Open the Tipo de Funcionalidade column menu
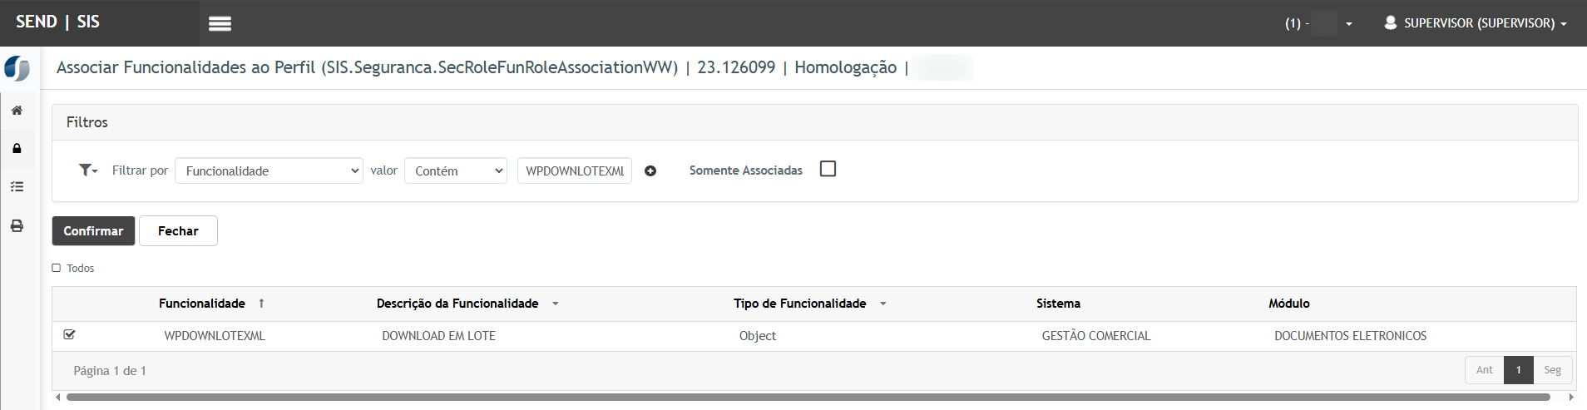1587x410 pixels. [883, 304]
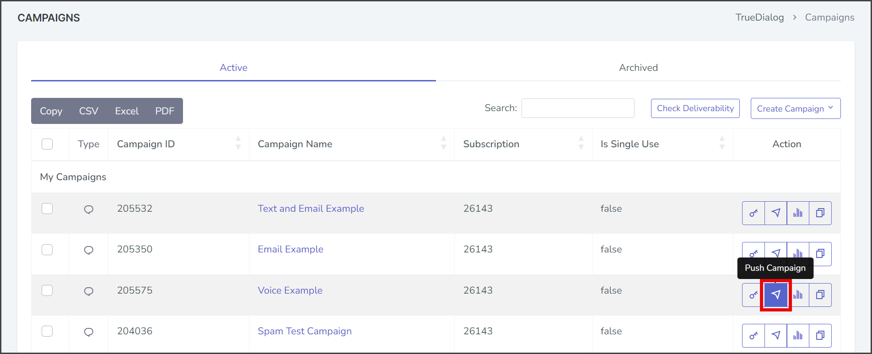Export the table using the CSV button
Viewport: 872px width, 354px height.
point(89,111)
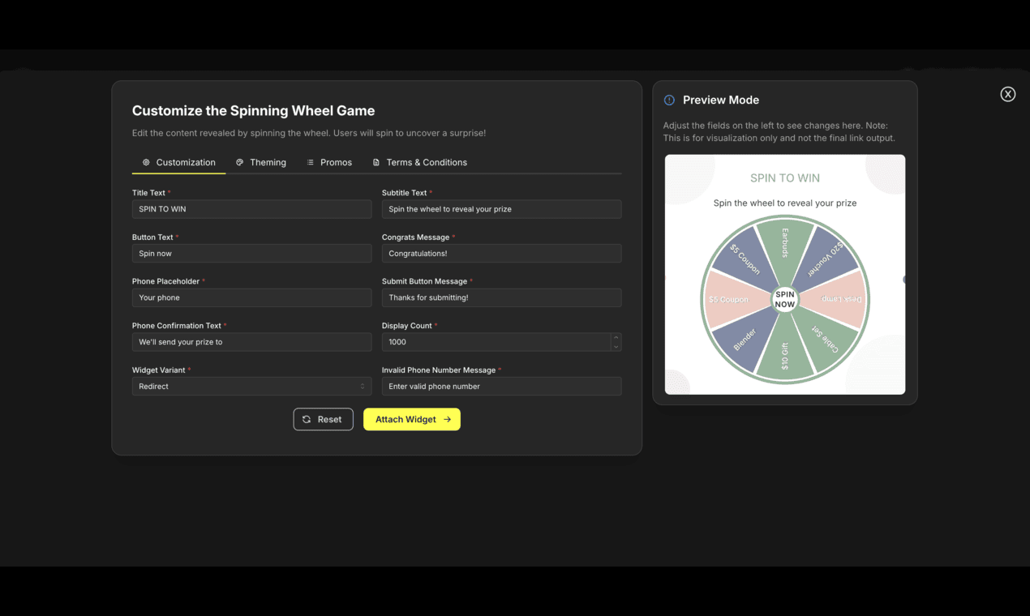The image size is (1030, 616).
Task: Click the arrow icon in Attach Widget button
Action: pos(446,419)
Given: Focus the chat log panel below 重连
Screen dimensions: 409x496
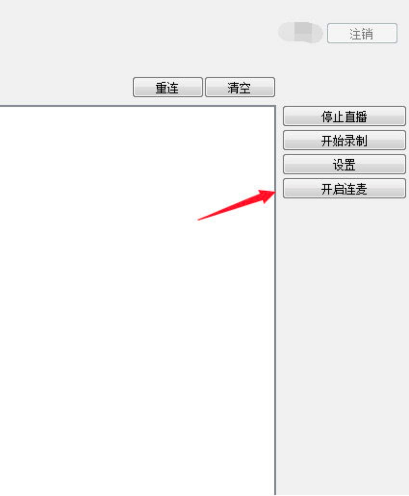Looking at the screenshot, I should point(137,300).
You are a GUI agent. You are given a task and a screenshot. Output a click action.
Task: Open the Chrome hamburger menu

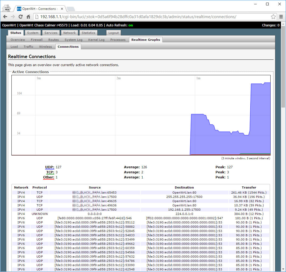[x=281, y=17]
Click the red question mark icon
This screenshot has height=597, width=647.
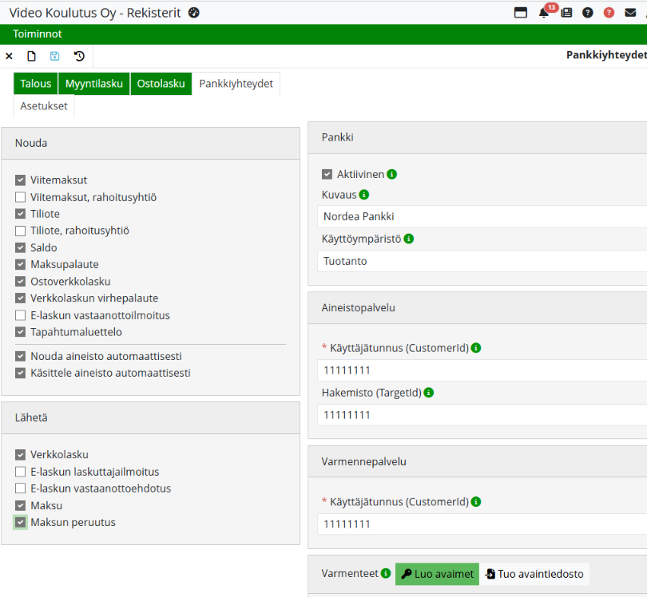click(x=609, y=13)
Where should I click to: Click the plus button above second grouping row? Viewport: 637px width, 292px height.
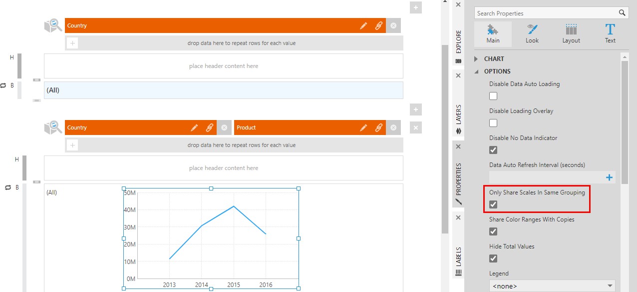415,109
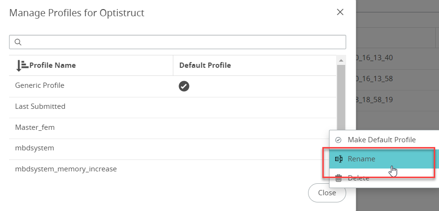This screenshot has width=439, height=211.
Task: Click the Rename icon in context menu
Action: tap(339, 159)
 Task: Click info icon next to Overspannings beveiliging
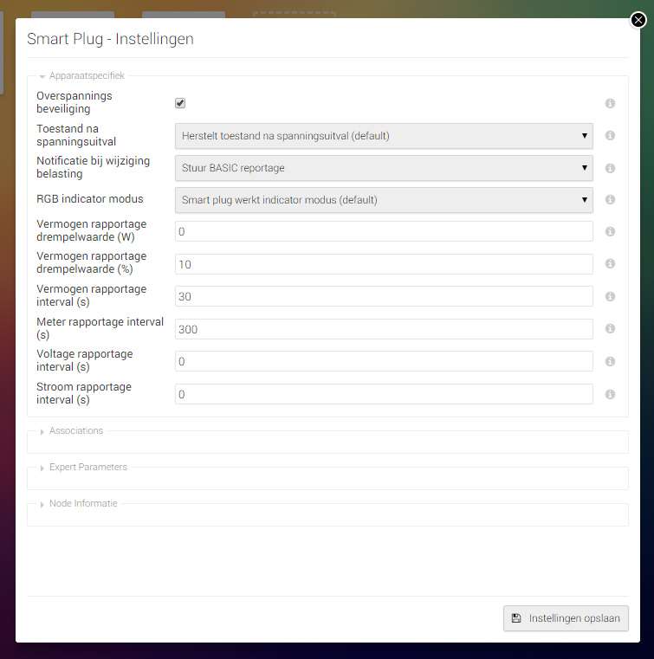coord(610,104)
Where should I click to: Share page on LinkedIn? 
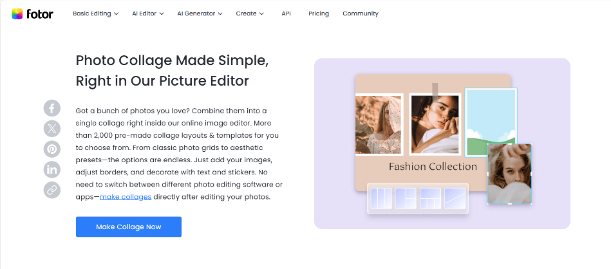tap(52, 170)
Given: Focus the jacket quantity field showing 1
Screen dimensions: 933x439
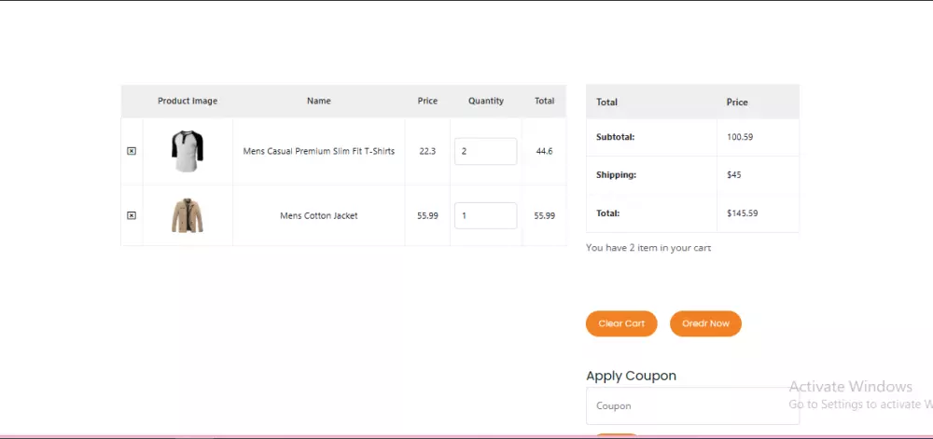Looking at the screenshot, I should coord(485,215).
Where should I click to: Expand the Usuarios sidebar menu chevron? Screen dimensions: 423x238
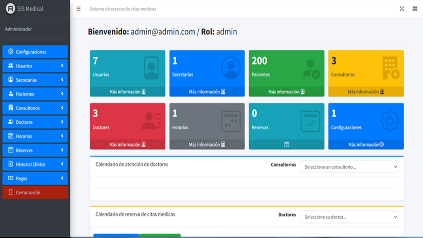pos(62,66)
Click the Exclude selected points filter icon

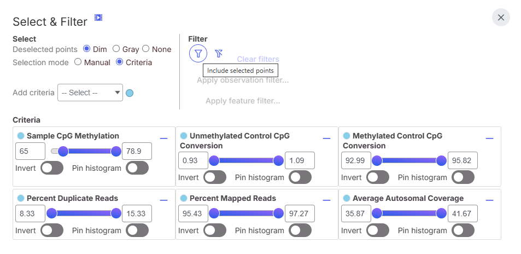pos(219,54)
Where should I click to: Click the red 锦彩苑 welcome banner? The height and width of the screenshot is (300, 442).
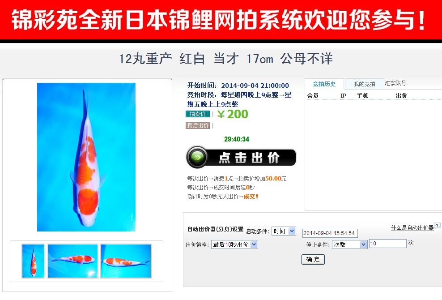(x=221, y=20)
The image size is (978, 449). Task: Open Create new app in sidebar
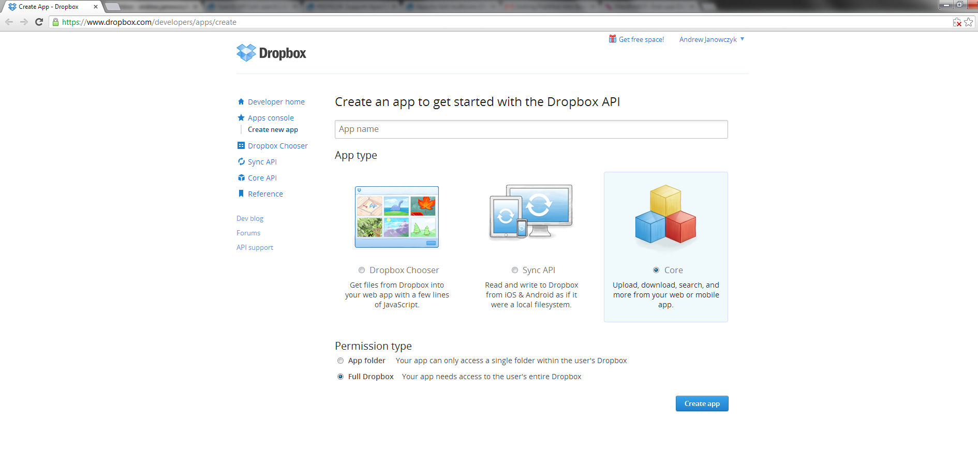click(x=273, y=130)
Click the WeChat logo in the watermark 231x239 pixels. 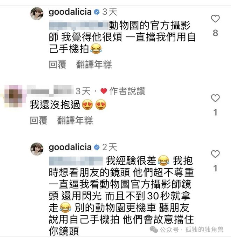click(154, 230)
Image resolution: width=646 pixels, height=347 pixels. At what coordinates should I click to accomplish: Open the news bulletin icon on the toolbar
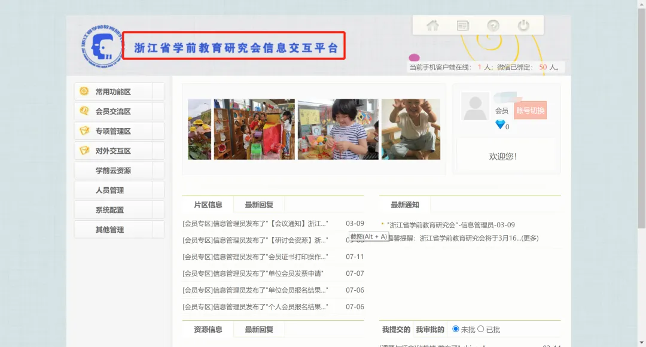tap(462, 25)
************
Exercise objective: Output the span from the line with "Image resolution: width=646" through the last line of the data, inclusive and exact, and omit every picture.

Problem solution:
Image resolution: width=646 pixels, height=347 pixels. At what coordinates should I click to accomplish: Open the news bulletin icon on the toolbar
tap(462, 25)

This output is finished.